Supplied material>

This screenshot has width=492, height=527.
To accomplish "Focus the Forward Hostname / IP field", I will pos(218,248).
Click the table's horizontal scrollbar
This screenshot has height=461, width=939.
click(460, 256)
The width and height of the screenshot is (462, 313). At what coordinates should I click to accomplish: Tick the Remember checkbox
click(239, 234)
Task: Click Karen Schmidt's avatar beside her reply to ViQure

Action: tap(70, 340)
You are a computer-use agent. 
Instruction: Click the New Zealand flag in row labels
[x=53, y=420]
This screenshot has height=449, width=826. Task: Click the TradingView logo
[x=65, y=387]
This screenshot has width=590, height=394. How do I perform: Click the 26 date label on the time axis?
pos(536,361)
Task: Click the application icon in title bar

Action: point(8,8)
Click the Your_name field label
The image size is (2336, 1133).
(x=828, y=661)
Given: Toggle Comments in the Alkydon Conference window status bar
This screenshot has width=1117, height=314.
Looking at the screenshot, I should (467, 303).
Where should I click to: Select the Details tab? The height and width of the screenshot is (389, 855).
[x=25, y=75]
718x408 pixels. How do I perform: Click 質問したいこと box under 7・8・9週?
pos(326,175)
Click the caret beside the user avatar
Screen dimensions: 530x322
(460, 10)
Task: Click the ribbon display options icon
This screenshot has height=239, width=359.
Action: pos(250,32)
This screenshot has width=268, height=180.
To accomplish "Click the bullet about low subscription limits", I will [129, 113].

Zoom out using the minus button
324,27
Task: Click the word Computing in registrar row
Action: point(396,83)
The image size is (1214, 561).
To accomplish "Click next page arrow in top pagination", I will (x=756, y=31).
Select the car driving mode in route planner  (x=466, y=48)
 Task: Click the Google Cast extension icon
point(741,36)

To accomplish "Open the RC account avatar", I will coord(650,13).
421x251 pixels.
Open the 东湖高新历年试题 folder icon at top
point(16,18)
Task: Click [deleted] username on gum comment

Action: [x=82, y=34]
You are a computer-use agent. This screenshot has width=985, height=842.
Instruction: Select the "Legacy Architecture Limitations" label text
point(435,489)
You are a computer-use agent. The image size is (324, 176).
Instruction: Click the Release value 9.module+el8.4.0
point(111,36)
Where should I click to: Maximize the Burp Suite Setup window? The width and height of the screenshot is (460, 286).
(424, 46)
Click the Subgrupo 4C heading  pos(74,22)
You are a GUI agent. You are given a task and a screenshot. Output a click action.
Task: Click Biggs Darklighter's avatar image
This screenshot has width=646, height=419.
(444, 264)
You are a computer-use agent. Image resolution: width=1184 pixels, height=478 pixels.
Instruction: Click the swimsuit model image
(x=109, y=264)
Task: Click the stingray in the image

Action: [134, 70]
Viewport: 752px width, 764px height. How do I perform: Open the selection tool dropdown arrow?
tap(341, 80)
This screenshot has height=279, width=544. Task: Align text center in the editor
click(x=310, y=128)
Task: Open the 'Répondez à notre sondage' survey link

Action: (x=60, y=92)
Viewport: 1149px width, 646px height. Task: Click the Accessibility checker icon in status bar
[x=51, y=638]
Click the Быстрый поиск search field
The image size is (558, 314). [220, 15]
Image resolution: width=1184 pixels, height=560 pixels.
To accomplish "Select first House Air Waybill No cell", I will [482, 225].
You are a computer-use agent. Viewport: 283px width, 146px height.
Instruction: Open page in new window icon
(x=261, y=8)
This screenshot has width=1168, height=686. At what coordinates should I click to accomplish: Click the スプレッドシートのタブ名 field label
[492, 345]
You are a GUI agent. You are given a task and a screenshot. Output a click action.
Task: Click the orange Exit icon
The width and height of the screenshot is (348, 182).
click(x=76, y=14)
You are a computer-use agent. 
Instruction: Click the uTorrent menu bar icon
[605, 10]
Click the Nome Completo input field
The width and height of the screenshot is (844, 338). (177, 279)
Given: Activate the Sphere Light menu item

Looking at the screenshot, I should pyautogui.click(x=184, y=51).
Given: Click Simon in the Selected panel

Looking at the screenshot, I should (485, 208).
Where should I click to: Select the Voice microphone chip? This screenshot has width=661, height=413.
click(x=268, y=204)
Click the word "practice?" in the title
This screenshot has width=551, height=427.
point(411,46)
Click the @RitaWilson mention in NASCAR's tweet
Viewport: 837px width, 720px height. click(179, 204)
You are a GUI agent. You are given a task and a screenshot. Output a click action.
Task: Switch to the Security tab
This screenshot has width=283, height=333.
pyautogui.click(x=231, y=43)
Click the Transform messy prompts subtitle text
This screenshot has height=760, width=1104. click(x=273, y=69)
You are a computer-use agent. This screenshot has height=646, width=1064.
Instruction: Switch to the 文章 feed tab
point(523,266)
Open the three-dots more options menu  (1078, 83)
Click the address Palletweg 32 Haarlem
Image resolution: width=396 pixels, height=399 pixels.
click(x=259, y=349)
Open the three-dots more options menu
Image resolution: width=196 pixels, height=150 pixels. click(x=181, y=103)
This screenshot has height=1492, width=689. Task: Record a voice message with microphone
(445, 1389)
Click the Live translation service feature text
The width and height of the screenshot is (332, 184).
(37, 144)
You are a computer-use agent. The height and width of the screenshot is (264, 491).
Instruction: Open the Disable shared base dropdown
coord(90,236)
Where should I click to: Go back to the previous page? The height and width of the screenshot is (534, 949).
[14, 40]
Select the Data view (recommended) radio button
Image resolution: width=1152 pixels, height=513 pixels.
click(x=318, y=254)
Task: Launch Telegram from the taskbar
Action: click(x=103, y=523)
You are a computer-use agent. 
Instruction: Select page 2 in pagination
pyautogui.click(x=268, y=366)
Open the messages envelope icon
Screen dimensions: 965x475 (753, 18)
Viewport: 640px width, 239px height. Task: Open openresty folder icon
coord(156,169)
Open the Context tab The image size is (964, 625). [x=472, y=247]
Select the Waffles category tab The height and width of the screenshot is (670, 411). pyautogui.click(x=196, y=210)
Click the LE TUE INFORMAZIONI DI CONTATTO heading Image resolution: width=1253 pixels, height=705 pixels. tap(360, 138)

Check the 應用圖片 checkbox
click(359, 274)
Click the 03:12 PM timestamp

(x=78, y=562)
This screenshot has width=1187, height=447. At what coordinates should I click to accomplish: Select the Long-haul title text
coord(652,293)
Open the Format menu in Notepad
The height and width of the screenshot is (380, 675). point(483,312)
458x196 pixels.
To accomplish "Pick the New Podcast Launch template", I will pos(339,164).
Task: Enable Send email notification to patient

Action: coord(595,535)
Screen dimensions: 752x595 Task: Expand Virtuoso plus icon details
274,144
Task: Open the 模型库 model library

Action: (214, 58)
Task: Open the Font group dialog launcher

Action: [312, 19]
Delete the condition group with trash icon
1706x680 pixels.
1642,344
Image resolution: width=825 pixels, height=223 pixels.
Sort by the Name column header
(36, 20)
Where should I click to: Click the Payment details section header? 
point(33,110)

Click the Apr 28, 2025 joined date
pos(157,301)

Prompt> Word for word, retype all of the entries above.

Written reply>
This screenshot has width=492, height=527.
To accomplish "Focus the Forward Hostname / IP field", I will pos(218,248).
Click the table's horizontal scrollbar
This screenshot has height=461, width=939.
click(460, 256)
The width and height of the screenshot is (462, 313). At what coordinates should I click to accomplish: Tick the Remember checkbox
click(239, 234)
Task: Click Karen Schmidt's avatar beside her reply to ViQure

Action: tap(70, 340)
You are a computer-use agent. 
Instruction: Click the New Zealand flag in row labels
[x=53, y=420]
This screenshot has height=449, width=826. Task: Click the TradingView logo
[x=65, y=387]
This screenshot has width=590, height=394. How do I perform: Click the 26 date label on the time axis?
pos(536,361)
Task: Click the application icon in title bar

Action: point(8,8)
Click the Your_name field label
The image size is (2336, 1133).
(x=828, y=661)
Given: Toggle Comments in the Alkydon Conference window status bar
This screenshot has width=1117, height=314.
Looking at the screenshot, I should (467, 303).
Where should I click to: Select the Details tab? The height and width of the screenshot is (389, 855).
[x=25, y=75]
718x408 pixels. How do I perform: Click 質問したいこと box under 7・8・9週?
pos(326,175)
Click the caret beside the user avatar
Screen dimensions: 530x322
(460, 10)
Task: Click the ribbon display options icon
This screenshot has height=239, width=359.
Action: pos(250,32)
This screenshot has width=268, height=180.
To accomplish "Click the bullet about low subscription limits", I will [129, 113].

Zoom out using the minus button
324,27
Task: Click the word Computing in registrar row
Action: point(396,83)
The image size is (1214, 561).
To accomplish "Click next page arrow in top pagination", I will (x=756, y=31).
Select the car driving mode in route planner  (x=466, y=48)
 Task: Click the Google Cast extension icon
point(741,36)

To accomplish "Open the RC account avatar", I will coord(650,13).
421x251 pixels.
Open the 东湖高新历年试题 folder icon at top
point(16,18)
Task: Click [deleted] username on gum comment

Action: [x=82, y=34]
You are a computer-use agent. This screenshot has width=985, height=842.
Instruction: Select the "Legacy Architecture Limitations" label text
point(435,489)
You are a computer-use agent. The image size is (324, 176).
Instruction: Click the Release value 9.module+el8.4.0
point(111,36)
Where should I click to: Maximize the Burp Suite Setup window? The width and height of the screenshot is (460, 286).
(424, 46)
Click the Subgrupo 4C heading  pos(74,22)
You are a GUI agent. You are given a task and a screenshot. Output a click action.
Task: Click Biggs Darklighter's avatar image
This screenshot has width=646, height=419.
(444, 264)
You are a computer-use agent. Image resolution: width=1184 pixels, height=478 pixels.
Instruction: Click the swimsuit model image
(x=109, y=264)
Task: Click the stingray in the image

Action: [134, 70]
Viewport: 752px width, 764px height. How do I perform: Open the selection tool dropdown arrow?
tap(341, 80)
This screenshot has height=279, width=544. Task: Align text center in the editor
click(x=310, y=128)
Task: Open the 'Répondez à notre sondage' survey link

Action: (x=60, y=92)
Viewport: 1149px width, 646px height. Task: Click the Accessibility checker icon in status bar
[x=51, y=638]
Click the Быстрый поиск search field
The image size is (558, 314). [220, 15]
Image resolution: width=1184 pixels, height=560 pixels.
To accomplish "Select first House Air Waybill No cell", I will [482, 225].
You are a computer-use agent. Viewport: 283px width, 146px height.
Instruction: Open page in new window icon
(x=261, y=8)
This screenshot has width=1168, height=686. At what coordinates should I click to accomplish: Click the スプレッドシートのタブ名 field label
[492, 345]
You are a GUI agent. You are given a task and a screenshot. Output a click action.
Task: Click the orange Exit icon
The width and height of the screenshot is (348, 182).
click(x=76, y=14)
You are a computer-use agent. 
Instruction: Click the uTorrent menu bar icon
[605, 10]
Click the Nome Completo input field
The width and height of the screenshot is (844, 338). (177, 279)
Given: Activate the Sphere Light menu item

Looking at the screenshot, I should pyautogui.click(x=184, y=51).
Given: Click Simon in the Selected panel

Looking at the screenshot, I should (485, 208).
Where should I click to: Select the Voice microphone chip? This screenshot has width=661, height=413.
click(x=268, y=204)
Click the word "practice?" in the title
This screenshot has width=551, height=427.
point(411,46)
Click the @RitaWilson mention in NASCAR's tweet
Viewport: 837px width, 720px height. click(179, 204)
You are a GUI agent. You are given a task and a screenshot. Output a click action.
Task: Switch to the Security tab
This screenshot has width=283, height=333.
pyautogui.click(x=231, y=43)
Click the Transform messy prompts subtitle text
This screenshot has height=760, width=1104. click(x=273, y=69)
You are a computer-use agent. This screenshot has height=646, width=1064.
Instruction: Switch to the 文章 feed tab
point(523,266)
Open the three-dots more options menu  (1078, 83)
Click the address Palletweg 32 Haarlem
Image resolution: width=396 pixels, height=399 pixels.
click(x=259, y=349)
Open the three-dots more options menu
Image resolution: width=196 pixels, height=150 pixels. click(x=181, y=103)
This screenshot has height=1492, width=689. Task: Record a voice message with microphone
(445, 1389)
Click the Live translation service feature text
The width and height of the screenshot is (332, 184).
(37, 144)
You are a computer-use agent. The height and width of the screenshot is (264, 491).
Instruction: Open the Disable shared base dropdown
coord(90,236)
Where should I click to: Go back to the previous page? The height and width of the screenshot is (534, 949).
[14, 40]
Select the Data view (recommended) radio button
Image resolution: width=1152 pixels, height=513 pixels.
click(x=318, y=254)
Task: Launch Telegram from the taskbar
Action: click(x=103, y=523)
You are a computer-use agent. 
Instruction: Select page 2 in pagination
pyautogui.click(x=268, y=366)
Open the messages envelope icon
Screen dimensions: 965x475 (753, 18)
Viewport: 640px width, 239px height. Task: Open openresty folder icon
coord(156,169)
Open the Context tab The image size is (964, 625). [x=472, y=247]
Select the Waffles category tab The height and width of the screenshot is (670, 411). pyautogui.click(x=196, y=210)
Click the LE TUE INFORMAZIONI DI CONTATTO heading Image resolution: width=1253 pixels, height=705 pixels. tap(360, 138)

Check the 應用圖片 checkbox
click(359, 274)
Click the 03:12 PM timestamp

(x=78, y=562)
This screenshot has width=1187, height=447. At what coordinates should I click to accomplish: Select the Long-haul title text
coord(652,293)
Open the Format menu in Notepad
The height and width of the screenshot is (380, 675). point(483,312)
458x196 pixels.
To accomplish "Pick the New Podcast Launch template", I will pos(339,164).
Task: Enable Send email notification to patient

Action: coord(595,535)
Screen dimensions: 752x595 Task: Expand Virtuoso plus icon details
274,144
Task: Open the 模型库 model library

Action: (214, 58)
Task: Open the Font group dialog launcher

Action: [312, 19]
Delete the condition group with trash icon
1706x680 pixels.
1642,344
Image resolution: width=825 pixels, height=223 pixels.
Sort by the Name column header
(36, 20)
Where should I click to: Click the Payment details section header? 
point(33,110)

Click the Apr 28, 2025 joined date
pos(157,301)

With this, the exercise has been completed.